At the age of thirteen, I was inducted into the dark world of counter-intelligence. The service had never before known anyone of my sharpness of eye and ability to hide in the shadows. I was known throughout Europe as ‘The Shade’. Mission after mission was thrust upon me and I toiled for my country. I wandered the streets till my feet were beat and I recorded every car that passed, made a note of the description of each person who so much as glanced in my direction. And in my sketch book, I worked it all out - the cars that never moved, the people who exchanged scraps of paper and the windows whose curtains only ever opened when the moon was at its brightest. I connected all with dark arrows until it all made sense.

But the spy world just wore me down in the end. It was as my career was nearing its finality that I learned something fundamental about my character. I was nothing without approval. When you are ‘The Shade’, you go unnoticed for that is the very trick, the very lie upon which your reputation as a master spy is built. The spy must not want affection or approval. Great though I was, I had to turn my back on my country. I was sixteen when ’The Shade’ handed in his badge and gun. It had been a tough time indeed.

Just when I thought the world had disowned me, I became a bass player in a rock and roll band. I was so cool you would not believe it. Even my own band members did not know my name. I never spoke you see, just stood on stage, unmoving, defiant. As the drummer crashed and the guitarist wailed and the singer roared, I kept them all together, drove them on and led them to blues heaven.

I was given the task of documenting our gigs and I did so religiously - from set lists, to information about the venues, crowd sizes and even little stick diagrams of how we were set up on stage. Playing bass in a blues band was the perfect antidote to the deception of my spying years. I was there for all to see yet I remained an enigma. I dressed all in black, wore dark glasses and a Stetson hat.

The band played on, the band you’ve known for all these years, but I became lonely and heart-broken. The fame satisfied me no more than did being ‘The Shade’. I longed to go deeper, to go back into the history of the world, for I was at last seeing as I entered my thirties that time is entirely meaningless. As the world did not exist, so neither did time. And neither did I.

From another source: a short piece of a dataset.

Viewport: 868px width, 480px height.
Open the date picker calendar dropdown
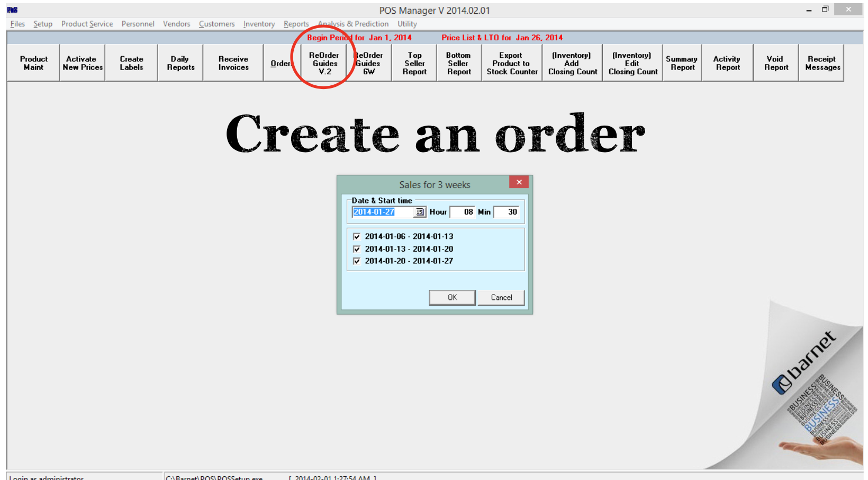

I spent the next ten years as a reclusive author smoking lots of dope and drinking lots of whisky. I had several best selling novels that you may very well have read. I used different names in order to reduce the impact of my fame on the village of Tollesbury. There were times when I saw someone in the pub or at the bus stop reading one of my novels, my pseudonym writ large upon the cover. I admit I was occasionally tempted to inform the reader that I was indeed the author. I resisted, however, retaining my anonymity to this day.

You may not be surprised to hear that I declined all requests to be interviewed.

So where was there left for me to go but back in time? The present appalled me and the future was just blank. I knew I was of the earth and of this land - the five year old Indian scout had been as close to my true self as ever I had been. And thus had I found myself in Tollesbury, the year being 1836. But you already know that, don’t you?

Life is Imagination.

Imagination is life.

Such thoughts did I think as I sat in my old armchair, waiting for the nurse to come into my home and inject me.